READ: Skin cancer screenings target marathoners

But while the progress is promising, Dr. Tsao notes that dermatologists should be on the lookout for new challenges. They’re likely to need to monitor increased numbers of melanoma survivors, he says, and treatment-like the promising combination therapy of nivolumab and ipilimumab-can be highly toxic.
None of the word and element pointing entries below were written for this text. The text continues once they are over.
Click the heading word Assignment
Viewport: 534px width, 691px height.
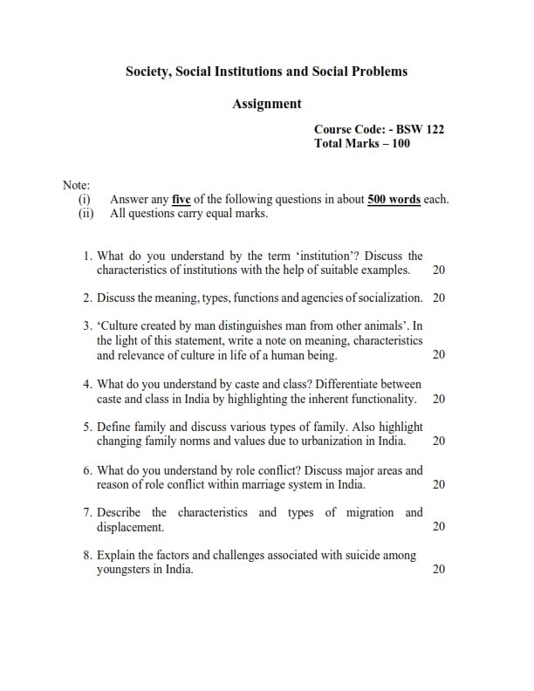click(267, 104)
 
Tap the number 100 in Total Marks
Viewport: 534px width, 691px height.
click(400, 144)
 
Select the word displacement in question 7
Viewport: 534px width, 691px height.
click(130, 527)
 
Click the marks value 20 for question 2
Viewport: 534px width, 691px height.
click(439, 298)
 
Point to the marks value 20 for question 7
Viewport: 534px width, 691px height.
click(439, 527)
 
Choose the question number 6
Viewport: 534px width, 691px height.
click(87, 470)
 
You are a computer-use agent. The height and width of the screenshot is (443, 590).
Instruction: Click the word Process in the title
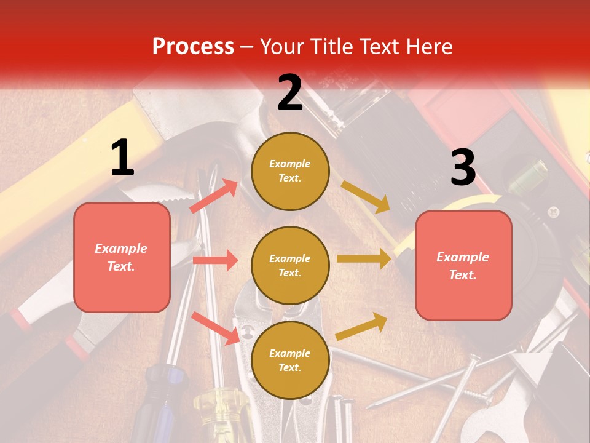193,47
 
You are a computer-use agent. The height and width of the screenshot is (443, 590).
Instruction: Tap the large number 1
122,158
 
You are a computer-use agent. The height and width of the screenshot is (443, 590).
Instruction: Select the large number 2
290,93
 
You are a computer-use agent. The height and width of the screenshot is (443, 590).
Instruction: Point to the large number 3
463,167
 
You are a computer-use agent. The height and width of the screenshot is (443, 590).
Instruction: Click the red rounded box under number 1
122,257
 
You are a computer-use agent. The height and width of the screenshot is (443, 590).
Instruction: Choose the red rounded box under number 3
463,265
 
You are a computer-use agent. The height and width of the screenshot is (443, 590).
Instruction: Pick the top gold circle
290,171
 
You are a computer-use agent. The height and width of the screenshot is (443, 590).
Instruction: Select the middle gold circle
290,265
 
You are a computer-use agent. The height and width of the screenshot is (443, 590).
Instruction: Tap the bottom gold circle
290,360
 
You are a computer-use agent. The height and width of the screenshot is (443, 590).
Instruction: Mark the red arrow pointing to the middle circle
215,260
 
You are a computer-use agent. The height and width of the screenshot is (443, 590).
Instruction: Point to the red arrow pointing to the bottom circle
216,327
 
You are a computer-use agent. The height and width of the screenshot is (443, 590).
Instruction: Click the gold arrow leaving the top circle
365,196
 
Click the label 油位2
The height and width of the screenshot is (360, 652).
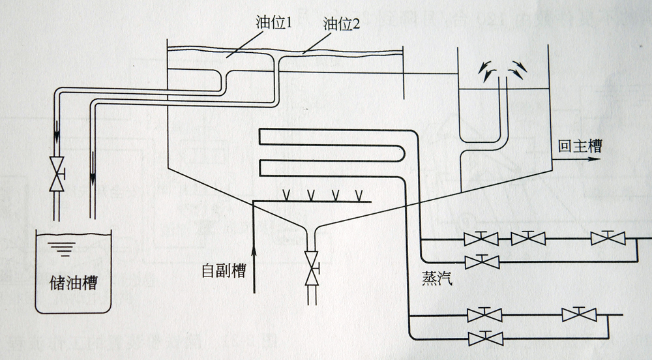340,24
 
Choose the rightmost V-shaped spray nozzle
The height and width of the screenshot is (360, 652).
359,194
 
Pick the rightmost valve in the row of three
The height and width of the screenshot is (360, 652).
608,238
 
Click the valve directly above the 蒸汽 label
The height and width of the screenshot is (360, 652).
482,262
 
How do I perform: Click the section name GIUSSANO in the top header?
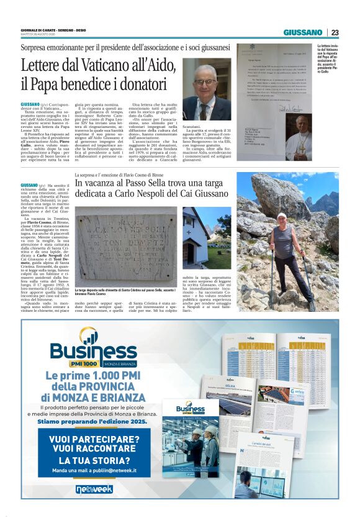tap(304, 32)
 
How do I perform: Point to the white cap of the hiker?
tap(282, 216)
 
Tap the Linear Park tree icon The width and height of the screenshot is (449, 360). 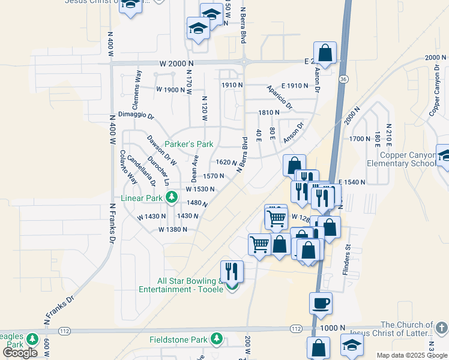tap(171, 197)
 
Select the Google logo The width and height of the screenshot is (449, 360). tap(20, 353)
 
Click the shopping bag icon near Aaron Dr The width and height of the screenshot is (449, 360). tap(325, 53)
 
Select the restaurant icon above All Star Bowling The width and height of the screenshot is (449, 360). tap(231, 271)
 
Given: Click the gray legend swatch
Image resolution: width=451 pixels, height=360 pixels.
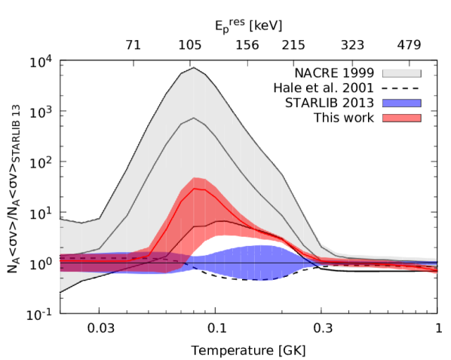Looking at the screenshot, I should (x=401, y=74).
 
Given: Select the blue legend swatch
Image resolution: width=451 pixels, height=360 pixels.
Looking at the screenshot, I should (x=401, y=103).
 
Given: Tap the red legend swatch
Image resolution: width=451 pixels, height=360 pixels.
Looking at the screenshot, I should (x=401, y=118).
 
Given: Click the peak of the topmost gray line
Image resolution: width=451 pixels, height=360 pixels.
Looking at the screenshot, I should (x=194, y=68).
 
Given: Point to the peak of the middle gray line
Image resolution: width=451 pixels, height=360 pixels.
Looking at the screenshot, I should (x=194, y=118).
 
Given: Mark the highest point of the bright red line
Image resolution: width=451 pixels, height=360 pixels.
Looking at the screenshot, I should (x=195, y=188).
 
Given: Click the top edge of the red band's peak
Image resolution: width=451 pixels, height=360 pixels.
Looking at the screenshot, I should (x=195, y=177).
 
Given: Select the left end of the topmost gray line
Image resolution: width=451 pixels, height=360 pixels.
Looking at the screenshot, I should (x=60, y=219).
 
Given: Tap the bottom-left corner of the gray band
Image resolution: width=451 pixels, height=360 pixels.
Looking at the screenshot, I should (x=60, y=292).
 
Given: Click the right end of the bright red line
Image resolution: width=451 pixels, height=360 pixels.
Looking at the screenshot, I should (x=437, y=269).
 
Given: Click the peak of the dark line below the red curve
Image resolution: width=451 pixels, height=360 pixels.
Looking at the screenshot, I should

As a result, he says, dermatologists will face larger numbers of patients with cutaneous toxicities from drugs. “You don’t want them to get a second melanoma, and you want to improve their toxicities,” he says. “We’ll see dermatologists play more of a role in advanced disease.”

Gut reaction

Finally, Dr. Tsao says there’s one more melanoma-related research trend to keep an eye on. Early findings suggest that the gut microbiome plays a role in the response of the body to PD-L1-specific antibody (checkpoint blockade) therapy.4 While research in humans is needed to confirm suspicions raised by findings in mice, Dr. Tsao puts it this way: “Who would have thought the bacteria in your gut might moderate your responses to drugs for melanoma?”

 

References

1. Rogers HW, Weinstock MA, Feldman SR, Coldiron BM. Incidence Estimate of Nonmelanoma Skin Cancer (Keratinocyte Carcinomas) in the U.S. Population, 2012. JAMA Dermatol. 2015;151(10):1081-6.

2. Holman DM, Berkowitz Z, Guy GP, Hawkins NA, Saraiya M, Watson M. Patterns of sunscreen use on the face and other exposed skin among US adults. J Am Acad Dermatol. 2015;73(1):83-92.e1.\

3. Martincorena I, Roshan A, Gerstung M, et al. Tumor evolution. High burden and pervasive positive selection of somatic mutations in normal human skin. Science. 2015;348(6237):880-6.

4. Vétizou M, Pitt JM, Daillère R, et al. Anticancer immunotherapy by CTLA-4 blockade relies on the gut microbiota. Science. 2015;350(6264):1079-84.